*Required work*
The records follow. Filter them to the lines that hold "Edit".

Start of Material shown

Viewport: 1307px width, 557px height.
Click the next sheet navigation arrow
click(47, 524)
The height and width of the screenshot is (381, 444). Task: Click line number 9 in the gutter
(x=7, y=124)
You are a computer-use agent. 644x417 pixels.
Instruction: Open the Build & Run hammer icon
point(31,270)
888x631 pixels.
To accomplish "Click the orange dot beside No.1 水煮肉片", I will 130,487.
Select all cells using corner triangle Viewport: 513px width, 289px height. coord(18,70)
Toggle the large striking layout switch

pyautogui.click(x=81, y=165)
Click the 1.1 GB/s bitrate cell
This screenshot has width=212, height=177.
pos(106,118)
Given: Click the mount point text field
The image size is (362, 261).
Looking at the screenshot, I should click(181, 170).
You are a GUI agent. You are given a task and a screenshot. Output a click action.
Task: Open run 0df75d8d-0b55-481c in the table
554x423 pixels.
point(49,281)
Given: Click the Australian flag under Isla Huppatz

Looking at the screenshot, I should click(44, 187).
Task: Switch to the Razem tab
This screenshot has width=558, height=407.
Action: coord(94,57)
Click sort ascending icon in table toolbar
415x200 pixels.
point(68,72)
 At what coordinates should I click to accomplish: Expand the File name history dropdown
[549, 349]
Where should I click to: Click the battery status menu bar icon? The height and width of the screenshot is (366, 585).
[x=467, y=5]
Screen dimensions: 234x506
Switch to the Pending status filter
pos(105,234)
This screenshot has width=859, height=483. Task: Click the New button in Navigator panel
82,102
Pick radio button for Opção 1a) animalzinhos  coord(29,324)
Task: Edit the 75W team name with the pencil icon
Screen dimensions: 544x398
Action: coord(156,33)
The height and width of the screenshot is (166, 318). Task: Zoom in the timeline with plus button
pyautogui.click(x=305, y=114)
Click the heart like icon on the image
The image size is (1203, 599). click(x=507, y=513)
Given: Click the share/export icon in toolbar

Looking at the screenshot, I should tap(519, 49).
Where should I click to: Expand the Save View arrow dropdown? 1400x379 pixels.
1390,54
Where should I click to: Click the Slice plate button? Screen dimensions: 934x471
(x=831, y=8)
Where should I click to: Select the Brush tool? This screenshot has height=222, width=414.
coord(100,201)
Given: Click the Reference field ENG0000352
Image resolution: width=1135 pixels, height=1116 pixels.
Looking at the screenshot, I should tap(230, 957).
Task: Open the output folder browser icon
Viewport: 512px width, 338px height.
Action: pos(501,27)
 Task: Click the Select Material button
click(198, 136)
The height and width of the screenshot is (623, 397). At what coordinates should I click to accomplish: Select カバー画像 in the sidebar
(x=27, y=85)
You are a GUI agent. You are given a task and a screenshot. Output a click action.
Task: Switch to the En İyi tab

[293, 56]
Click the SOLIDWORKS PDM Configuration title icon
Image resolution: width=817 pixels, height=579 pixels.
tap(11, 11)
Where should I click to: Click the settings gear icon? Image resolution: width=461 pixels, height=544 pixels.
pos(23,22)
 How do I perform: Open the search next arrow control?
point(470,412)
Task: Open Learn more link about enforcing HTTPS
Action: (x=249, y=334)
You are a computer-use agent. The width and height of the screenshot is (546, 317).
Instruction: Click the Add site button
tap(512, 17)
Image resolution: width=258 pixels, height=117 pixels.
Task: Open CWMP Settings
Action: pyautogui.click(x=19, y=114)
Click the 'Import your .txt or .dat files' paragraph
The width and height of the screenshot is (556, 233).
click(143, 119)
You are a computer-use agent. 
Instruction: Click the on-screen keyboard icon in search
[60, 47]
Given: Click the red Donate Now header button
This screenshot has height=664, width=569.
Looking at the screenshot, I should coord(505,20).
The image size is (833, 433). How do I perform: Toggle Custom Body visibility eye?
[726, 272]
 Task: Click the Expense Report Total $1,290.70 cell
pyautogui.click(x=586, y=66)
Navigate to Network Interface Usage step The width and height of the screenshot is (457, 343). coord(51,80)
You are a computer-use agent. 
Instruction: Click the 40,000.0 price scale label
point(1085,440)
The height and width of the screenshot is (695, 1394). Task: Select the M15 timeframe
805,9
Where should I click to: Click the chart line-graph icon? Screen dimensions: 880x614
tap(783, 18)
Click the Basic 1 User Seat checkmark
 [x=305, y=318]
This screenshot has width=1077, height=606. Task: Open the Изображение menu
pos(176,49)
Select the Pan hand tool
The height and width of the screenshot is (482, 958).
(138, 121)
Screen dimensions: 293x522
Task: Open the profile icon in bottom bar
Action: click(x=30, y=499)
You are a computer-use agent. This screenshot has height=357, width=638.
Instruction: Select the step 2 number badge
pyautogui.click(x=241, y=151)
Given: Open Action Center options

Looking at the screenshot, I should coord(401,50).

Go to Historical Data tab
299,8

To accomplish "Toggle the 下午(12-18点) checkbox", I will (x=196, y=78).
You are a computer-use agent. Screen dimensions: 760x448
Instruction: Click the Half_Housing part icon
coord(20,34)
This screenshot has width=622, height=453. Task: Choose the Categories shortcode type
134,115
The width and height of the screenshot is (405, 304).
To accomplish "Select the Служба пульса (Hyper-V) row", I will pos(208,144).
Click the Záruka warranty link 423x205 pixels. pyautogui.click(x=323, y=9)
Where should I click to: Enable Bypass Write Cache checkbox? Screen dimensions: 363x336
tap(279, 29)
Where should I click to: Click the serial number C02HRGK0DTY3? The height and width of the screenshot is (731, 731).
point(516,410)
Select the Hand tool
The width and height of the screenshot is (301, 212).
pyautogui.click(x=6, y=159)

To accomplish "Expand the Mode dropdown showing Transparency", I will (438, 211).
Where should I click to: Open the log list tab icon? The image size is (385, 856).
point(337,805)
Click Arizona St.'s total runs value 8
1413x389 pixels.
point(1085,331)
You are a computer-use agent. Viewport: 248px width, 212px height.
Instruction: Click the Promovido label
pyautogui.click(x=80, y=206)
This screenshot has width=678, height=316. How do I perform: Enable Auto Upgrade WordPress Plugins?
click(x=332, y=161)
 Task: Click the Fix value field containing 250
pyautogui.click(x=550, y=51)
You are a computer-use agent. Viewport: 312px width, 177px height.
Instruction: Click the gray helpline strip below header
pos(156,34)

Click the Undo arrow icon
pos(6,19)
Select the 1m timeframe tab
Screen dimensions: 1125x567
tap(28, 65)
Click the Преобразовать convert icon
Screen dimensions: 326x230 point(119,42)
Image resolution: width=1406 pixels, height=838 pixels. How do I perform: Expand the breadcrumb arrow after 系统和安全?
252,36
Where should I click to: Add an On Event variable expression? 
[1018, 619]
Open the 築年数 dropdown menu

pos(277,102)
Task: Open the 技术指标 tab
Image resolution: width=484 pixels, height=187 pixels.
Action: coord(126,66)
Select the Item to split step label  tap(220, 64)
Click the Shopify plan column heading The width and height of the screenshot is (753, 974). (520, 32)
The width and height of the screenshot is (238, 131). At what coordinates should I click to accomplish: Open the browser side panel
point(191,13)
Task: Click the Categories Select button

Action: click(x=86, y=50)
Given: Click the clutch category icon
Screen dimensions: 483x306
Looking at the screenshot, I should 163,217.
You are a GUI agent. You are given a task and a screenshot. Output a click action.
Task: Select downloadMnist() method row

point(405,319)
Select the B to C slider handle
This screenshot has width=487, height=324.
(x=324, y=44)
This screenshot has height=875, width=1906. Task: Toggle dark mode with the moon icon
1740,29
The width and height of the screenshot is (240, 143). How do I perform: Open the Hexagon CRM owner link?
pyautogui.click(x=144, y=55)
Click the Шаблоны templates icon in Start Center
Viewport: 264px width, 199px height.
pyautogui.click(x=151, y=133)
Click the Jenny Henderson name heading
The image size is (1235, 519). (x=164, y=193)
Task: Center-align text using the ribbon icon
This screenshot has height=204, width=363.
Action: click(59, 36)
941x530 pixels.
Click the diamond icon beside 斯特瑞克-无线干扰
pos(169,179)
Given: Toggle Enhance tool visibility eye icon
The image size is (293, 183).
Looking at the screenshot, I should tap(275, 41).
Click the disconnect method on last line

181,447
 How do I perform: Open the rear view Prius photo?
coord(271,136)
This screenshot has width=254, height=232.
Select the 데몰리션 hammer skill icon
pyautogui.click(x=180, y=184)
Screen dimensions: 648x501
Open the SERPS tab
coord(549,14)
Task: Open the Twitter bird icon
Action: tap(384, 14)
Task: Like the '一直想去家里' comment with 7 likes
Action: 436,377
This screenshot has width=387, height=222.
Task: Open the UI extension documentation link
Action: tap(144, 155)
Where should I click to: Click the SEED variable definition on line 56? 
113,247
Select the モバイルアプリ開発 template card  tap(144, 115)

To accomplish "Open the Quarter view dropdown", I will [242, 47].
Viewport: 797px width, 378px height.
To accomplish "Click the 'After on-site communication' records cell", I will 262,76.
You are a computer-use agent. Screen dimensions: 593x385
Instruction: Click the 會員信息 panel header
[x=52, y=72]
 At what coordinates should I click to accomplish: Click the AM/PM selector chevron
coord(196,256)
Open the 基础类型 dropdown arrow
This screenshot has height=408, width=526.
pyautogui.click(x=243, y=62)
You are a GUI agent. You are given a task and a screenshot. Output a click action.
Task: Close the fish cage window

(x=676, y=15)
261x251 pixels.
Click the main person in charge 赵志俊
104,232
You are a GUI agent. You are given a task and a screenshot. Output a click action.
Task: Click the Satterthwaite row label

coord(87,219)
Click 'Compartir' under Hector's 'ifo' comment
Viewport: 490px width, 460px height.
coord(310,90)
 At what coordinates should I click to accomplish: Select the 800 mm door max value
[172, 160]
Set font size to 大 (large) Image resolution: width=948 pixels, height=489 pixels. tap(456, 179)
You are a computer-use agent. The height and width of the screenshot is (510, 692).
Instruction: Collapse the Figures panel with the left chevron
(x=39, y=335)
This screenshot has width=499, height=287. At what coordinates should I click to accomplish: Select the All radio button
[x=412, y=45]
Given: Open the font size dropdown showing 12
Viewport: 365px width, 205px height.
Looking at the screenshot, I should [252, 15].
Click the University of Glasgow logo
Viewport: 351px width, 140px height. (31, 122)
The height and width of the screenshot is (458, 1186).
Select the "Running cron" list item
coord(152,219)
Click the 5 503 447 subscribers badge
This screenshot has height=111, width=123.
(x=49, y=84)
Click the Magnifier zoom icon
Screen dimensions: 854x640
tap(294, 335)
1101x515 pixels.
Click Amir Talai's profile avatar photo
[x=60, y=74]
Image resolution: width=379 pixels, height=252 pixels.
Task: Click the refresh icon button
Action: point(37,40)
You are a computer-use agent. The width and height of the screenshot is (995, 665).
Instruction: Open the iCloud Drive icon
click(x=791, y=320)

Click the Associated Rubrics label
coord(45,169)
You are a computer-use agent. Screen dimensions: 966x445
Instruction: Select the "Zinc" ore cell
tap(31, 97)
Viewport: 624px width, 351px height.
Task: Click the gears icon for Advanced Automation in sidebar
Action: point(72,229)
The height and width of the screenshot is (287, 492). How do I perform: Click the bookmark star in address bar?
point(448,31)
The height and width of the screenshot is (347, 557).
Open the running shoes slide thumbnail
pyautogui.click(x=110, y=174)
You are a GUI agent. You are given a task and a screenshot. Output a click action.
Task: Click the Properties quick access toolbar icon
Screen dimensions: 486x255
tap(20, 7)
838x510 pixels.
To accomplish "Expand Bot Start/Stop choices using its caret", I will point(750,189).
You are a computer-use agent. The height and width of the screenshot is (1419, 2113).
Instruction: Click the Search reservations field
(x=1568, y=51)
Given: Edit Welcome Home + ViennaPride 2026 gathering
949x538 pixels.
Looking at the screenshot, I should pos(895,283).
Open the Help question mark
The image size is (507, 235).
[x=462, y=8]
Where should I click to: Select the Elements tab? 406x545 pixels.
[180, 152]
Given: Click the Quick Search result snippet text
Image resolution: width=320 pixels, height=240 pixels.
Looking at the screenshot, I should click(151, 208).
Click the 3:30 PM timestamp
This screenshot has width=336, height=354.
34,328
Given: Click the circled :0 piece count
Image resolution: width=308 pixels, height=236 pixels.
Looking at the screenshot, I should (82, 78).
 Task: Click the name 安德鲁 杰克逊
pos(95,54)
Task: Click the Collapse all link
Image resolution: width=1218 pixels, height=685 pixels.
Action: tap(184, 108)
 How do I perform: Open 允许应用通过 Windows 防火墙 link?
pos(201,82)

End of Material shown

*Response below*
Task: Edit the 75W team name with the pencil icon
Given: Edit Welcome Home + ViennaPride 2026 gathering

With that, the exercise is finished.